Segment Start: Text block

In 2021, 122 volunteers had their Universal Basic Income withdrawn from them in pilot project to study the impact of forcing people to work to earn enough money to survive. The participants in the “Work to Live” (WtL) programme were followed for three years alongside 1,580 people who retained their Universal Basic Income of €1,200 per month, regardless of their circumstances, spending intentions or any income they earned on top of their UBI. In 2025, the project published its final report.

Proponents of the “Work to Live” scheme claimed that inducing the fear of starvation, destitution and homelessness in workers would have multiple positive impacts on economic growth including increased work productivity and an increase in the number of hours worked as those without a UBI would be motivated to ensure that they could afford to keep a roof over their head. They also claimed that removing the UBI would increase people’s freedom to choose how to live their lives, without government oversight.

Now, finally, after three years of study, we have some evidence around those claims.

Jobs

Perhaps the most cited claim of “Work to Live” proponents is the idea that UBI makes workers lazy and idle – happy to coast along in their job knowing that they don’t need to earn enough to pay their bills or, in some circumstance, are content to sit completely idle on their sofa existing entirely on their UBI. The study found some surprising results in this regard. The group who had their UBI withdrawn worked essentially the same number of hours as the control group – both working an average of 40 hours a week – but the WtL group reported a substantial decrease in job satisfaction compared to the control. Satisfaction with the income they did receive also dropped markedly with the largest drop coming shortly after the withdrawal of their Basic Income and the gap only marginally closing again as they adapted to their new income levels.

While WtL proponents claimed that the motivational impact of taking away €1,200 a month would spur people to move out of their dead-end jobs or to try to improve their situation through education and training, the opposite was found to be true with the WtL group less likely to change their job and more likely to drop out of education to seek work. Satisfaction within work also dropped for the WtL group, both for those who did seek different employment and for those who stayed where they were at the start of the study.

Segment End: Text block
Segment Start: Provided material

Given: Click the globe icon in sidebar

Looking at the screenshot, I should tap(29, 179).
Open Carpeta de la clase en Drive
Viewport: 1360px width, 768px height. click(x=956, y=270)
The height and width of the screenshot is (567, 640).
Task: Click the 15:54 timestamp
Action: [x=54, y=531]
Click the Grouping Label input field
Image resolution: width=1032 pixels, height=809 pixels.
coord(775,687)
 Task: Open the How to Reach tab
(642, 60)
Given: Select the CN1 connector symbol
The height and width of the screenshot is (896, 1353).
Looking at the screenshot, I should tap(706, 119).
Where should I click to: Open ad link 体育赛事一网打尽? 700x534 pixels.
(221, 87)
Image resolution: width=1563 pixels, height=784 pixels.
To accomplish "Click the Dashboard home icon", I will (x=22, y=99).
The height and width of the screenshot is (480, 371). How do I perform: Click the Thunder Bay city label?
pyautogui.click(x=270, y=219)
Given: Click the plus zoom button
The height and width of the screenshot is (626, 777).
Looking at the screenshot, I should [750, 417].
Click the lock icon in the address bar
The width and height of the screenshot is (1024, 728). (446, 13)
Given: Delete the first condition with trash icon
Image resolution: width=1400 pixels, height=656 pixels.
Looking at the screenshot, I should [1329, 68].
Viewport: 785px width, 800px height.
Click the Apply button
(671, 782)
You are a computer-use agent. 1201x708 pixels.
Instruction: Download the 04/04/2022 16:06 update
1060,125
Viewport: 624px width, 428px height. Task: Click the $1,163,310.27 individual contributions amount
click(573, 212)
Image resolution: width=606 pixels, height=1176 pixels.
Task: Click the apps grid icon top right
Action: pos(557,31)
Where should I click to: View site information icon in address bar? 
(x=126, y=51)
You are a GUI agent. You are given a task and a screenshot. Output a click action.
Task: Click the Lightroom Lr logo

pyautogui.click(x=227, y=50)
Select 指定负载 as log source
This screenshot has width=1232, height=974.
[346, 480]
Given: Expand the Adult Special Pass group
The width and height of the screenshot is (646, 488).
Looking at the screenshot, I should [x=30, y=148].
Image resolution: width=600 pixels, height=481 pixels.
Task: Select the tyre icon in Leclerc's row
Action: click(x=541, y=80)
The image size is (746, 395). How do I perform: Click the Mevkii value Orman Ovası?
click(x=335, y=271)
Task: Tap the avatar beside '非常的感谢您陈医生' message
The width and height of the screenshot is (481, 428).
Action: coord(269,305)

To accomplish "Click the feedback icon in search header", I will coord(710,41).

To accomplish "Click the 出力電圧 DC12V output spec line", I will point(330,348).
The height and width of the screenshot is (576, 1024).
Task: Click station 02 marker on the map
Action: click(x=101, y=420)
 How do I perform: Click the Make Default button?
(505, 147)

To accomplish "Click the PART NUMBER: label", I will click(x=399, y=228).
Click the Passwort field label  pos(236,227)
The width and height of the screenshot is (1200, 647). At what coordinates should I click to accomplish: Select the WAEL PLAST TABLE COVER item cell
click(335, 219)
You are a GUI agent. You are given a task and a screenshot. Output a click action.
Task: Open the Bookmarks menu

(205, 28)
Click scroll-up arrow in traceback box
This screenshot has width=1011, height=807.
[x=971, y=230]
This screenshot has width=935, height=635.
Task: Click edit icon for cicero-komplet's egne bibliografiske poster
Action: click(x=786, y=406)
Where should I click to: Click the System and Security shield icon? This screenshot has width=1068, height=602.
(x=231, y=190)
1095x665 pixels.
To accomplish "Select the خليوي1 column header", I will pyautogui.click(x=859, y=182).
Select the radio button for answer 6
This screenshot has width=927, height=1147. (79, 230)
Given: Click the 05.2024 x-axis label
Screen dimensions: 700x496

Segment End: Provided material

From the article on the "Work to Live" pilot, list every benefit that supporters of the scheme said withdrawing the Universal Basic Income would bring.

- Increased work productivity
- An increase in the number of hours worked
- Greater freedom for people to choose how to live their lives, without government oversight
- People moving out of their dead-end jobs
- People improving their situation through education and training